Exercise goal >> Begin at the line below that has "You are a computer-use agent. The" and stop after the line that has "Select Musik in the navigation pane". Please restate only those lines, word for word.

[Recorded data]
┌──
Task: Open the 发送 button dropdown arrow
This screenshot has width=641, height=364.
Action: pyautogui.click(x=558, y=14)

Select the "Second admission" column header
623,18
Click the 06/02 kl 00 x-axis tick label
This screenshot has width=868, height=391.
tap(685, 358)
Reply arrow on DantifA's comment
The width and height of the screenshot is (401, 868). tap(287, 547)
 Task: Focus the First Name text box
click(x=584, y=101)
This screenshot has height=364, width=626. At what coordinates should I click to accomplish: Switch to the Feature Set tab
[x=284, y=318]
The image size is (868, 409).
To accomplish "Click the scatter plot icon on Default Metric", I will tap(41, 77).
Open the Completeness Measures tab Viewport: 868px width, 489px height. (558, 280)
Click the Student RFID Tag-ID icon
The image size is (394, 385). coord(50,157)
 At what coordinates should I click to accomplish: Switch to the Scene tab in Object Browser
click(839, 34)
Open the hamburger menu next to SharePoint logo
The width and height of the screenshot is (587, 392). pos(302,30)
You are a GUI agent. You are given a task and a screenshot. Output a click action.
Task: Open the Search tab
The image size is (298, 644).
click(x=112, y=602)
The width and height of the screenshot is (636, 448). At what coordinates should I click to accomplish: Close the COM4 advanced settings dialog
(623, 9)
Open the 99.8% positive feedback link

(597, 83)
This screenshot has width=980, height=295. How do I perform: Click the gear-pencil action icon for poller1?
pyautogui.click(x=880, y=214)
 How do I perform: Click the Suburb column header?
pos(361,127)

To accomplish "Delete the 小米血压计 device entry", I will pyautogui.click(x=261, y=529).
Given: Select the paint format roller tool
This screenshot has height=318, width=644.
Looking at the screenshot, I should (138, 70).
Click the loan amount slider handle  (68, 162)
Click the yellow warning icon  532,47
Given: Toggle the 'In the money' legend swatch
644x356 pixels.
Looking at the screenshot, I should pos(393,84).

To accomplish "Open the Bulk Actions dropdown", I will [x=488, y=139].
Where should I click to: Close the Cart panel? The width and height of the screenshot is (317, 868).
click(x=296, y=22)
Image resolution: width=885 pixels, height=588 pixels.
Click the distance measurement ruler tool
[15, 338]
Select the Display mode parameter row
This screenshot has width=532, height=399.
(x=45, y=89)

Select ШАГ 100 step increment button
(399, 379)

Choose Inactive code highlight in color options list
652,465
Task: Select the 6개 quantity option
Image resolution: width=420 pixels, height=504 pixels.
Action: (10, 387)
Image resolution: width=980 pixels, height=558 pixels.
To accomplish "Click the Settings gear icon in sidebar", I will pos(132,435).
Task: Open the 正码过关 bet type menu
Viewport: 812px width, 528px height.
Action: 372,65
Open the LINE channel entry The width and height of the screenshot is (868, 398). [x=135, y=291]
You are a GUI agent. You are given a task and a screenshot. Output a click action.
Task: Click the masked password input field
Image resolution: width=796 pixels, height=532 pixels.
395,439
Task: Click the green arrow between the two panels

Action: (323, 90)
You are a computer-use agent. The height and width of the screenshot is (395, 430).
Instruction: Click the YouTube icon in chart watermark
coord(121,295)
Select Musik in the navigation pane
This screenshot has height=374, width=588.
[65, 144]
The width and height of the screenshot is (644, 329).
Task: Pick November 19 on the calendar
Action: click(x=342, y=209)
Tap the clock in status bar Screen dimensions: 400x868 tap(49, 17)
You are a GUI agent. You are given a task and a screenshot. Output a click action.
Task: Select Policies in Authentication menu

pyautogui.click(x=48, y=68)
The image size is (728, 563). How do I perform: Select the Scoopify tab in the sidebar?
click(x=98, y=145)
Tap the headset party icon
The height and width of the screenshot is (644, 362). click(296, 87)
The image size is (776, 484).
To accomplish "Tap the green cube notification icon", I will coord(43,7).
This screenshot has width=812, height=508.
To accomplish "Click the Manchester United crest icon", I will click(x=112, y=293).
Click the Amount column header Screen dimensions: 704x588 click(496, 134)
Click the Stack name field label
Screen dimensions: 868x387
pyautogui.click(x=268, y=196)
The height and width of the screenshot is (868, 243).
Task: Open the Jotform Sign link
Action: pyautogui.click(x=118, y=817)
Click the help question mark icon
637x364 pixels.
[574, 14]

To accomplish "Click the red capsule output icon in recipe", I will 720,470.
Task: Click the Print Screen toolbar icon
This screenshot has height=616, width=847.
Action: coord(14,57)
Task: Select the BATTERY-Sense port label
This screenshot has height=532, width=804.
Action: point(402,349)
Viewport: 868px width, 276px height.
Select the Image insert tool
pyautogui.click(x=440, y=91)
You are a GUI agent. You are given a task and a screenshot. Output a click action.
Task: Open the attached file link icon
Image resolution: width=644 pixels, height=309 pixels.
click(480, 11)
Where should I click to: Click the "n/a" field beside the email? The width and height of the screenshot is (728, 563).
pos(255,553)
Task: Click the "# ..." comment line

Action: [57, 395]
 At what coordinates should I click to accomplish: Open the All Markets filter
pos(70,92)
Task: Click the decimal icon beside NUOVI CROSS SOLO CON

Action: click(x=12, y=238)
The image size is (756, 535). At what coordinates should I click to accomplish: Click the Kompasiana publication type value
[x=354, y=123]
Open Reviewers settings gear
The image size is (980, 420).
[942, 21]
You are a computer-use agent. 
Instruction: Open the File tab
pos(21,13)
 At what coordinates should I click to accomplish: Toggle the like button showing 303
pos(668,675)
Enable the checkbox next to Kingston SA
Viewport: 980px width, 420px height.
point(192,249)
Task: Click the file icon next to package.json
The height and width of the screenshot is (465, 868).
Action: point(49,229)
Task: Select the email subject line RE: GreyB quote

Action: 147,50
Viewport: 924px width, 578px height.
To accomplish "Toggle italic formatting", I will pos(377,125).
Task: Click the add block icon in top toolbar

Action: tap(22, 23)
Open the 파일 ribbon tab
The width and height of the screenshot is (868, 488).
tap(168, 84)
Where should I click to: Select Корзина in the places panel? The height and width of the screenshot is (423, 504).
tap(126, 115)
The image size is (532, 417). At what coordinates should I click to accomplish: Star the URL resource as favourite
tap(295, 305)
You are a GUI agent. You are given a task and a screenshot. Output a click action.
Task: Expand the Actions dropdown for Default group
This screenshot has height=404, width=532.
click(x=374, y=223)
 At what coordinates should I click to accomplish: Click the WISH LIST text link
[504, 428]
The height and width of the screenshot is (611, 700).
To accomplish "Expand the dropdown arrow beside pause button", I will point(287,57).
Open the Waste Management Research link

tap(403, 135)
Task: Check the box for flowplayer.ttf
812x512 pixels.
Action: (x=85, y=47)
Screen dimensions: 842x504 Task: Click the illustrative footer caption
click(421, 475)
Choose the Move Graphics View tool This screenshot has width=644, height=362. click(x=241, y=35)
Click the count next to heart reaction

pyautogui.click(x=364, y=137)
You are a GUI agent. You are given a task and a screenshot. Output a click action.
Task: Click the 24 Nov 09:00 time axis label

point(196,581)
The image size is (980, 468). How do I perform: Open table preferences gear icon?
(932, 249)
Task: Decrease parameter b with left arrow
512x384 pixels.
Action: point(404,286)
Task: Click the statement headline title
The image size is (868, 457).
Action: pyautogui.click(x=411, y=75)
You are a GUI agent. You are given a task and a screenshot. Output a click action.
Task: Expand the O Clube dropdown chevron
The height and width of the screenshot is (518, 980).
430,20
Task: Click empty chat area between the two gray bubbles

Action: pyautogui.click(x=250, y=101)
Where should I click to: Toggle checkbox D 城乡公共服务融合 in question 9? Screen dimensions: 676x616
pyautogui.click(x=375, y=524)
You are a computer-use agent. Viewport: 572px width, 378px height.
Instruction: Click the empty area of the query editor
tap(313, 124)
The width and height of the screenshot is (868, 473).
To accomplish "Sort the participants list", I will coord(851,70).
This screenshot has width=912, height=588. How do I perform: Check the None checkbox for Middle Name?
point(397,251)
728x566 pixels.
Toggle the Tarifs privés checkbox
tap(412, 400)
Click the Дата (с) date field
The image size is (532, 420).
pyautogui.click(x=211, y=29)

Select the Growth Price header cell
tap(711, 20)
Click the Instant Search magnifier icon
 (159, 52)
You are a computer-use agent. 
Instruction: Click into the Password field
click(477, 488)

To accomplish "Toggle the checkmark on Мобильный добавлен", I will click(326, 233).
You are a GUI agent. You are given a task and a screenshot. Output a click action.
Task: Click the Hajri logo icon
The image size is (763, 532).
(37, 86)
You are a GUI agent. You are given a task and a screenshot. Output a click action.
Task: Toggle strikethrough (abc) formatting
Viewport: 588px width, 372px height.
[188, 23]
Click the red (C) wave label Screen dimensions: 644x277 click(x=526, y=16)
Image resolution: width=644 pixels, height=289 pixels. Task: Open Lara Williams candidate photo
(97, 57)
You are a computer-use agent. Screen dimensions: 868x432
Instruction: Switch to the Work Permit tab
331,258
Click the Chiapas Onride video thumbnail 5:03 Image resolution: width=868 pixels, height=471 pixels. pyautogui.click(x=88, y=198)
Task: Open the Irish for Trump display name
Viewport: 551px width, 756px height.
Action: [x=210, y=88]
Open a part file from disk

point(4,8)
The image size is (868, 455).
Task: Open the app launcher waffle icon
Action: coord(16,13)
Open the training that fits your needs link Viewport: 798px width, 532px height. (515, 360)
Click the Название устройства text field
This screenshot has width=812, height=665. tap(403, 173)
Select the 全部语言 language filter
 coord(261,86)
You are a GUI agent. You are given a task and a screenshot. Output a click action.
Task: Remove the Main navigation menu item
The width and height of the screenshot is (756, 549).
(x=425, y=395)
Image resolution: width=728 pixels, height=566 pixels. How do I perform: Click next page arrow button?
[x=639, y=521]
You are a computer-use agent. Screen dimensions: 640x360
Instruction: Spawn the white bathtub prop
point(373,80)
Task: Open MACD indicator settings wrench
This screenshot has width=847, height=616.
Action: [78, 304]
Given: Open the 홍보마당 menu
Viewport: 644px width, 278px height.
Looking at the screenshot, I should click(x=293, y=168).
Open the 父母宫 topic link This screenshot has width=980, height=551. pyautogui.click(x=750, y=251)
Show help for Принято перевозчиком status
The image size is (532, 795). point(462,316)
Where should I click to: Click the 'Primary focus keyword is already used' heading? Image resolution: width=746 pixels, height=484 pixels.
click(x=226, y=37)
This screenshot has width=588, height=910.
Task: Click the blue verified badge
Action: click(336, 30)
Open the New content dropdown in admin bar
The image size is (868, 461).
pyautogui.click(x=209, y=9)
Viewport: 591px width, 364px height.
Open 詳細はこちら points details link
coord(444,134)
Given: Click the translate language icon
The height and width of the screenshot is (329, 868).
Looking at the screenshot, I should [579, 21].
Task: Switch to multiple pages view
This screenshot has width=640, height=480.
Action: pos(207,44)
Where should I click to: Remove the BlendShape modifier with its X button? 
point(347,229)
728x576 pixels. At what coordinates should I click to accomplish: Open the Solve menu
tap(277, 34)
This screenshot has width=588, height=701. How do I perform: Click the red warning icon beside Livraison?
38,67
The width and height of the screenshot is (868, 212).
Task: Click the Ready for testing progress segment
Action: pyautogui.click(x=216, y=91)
└──
Task result >>
You are a computer-use agent. The height and width of the screenshot is (395, 430).
Instruction: Click the YouTube icon in chart watermark
coord(121,295)
Select Musik in the navigation pane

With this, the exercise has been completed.